[Records for locating described items]
################
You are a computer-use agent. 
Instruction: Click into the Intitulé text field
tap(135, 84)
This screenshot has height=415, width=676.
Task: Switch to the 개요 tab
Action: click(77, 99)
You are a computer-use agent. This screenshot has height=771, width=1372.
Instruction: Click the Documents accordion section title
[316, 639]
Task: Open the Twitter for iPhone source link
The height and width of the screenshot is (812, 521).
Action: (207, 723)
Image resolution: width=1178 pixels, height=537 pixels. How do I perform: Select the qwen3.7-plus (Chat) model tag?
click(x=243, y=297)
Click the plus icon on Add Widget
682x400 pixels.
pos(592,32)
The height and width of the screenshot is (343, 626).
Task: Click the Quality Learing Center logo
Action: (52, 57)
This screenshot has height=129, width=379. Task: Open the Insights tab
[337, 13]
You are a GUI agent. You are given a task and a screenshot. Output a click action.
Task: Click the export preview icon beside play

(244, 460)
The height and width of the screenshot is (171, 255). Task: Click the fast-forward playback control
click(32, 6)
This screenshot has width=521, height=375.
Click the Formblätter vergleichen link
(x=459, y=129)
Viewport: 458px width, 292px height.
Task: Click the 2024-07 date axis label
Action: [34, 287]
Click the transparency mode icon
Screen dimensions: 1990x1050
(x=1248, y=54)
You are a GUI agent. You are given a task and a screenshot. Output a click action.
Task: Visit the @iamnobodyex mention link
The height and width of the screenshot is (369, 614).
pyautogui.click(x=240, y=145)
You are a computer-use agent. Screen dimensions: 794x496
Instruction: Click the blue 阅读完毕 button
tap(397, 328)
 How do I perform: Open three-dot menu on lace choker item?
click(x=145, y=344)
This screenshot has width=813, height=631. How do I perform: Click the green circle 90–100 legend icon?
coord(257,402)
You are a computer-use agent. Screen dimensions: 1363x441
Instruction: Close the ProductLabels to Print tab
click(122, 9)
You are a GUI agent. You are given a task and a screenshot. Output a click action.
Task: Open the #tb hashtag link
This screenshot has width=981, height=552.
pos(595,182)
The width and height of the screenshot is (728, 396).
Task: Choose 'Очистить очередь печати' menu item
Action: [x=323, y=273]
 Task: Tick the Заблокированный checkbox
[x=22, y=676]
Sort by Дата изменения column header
################
**EXERCISE OBJECTIVE**. Return every line of the material above word for word, from the first to the last.

**EXERCISE RESPONSE**.
You are a computer-use agent. 
Instruction: Click into the Intitulé text field
tap(135, 84)
This screenshot has height=415, width=676.
Task: Switch to the 개요 tab
Action: click(77, 99)
You are a computer-use agent. This screenshot has height=771, width=1372.
Instruction: Click the Documents accordion section title
[316, 639]
Task: Open the Twitter for iPhone source link
The height and width of the screenshot is (812, 521).
Action: (207, 723)
Image resolution: width=1178 pixels, height=537 pixels. How do I perform: Select the qwen3.7-plus (Chat) model tag?
click(x=243, y=297)
Click the plus icon on Add Widget
682x400 pixels.
pos(592,32)
The height and width of the screenshot is (343, 626).
Task: Click the Quality Learing Center logo
Action: (52, 57)
This screenshot has height=129, width=379. Task: Open the Insights tab
[337, 13]
You are a GUI agent. You are given a task and a screenshot. Output a click action.
Task: Click the export preview icon beside play

(244, 460)
The height and width of the screenshot is (171, 255). Task: Click the fast-forward playback control
click(32, 6)
This screenshot has width=521, height=375.
Click the Formblätter vergleichen link
(x=459, y=129)
Viewport: 458px width, 292px height.
Task: Click the 2024-07 date axis label
Action: [34, 287]
Click the transparency mode icon
Screen dimensions: 1990x1050
(x=1248, y=54)
You are a GUI agent. You are given a task and a screenshot. Output a click action.
Task: Visit the @iamnobodyex mention link
The height and width of the screenshot is (369, 614).
pyautogui.click(x=240, y=145)
You are a computer-use agent. Screen dimensions: 794x496
Instruction: Click the blue 阅读完毕 button
tap(397, 328)
 How do I perform: Open three-dot menu on lace choker item?
click(x=145, y=344)
This screenshot has width=813, height=631. How do I perform: Click the green circle 90–100 legend icon?
coord(257,402)
You are a computer-use agent. Screen dimensions: 1363x441
Instruction: Close the ProductLabels to Print tab
click(122, 9)
You are a GUI agent. You are given a task and a screenshot. Output a click action.
Task: Open the #tb hashtag link
This screenshot has width=981, height=552.
pos(595,182)
The width and height of the screenshot is (728, 396).
Task: Choose 'Очистить очередь печати' menu item
Action: [x=323, y=273]
 Task: Tick the Заблокированный checkbox
[x=22, y=676]
Sort by Дата изменения column header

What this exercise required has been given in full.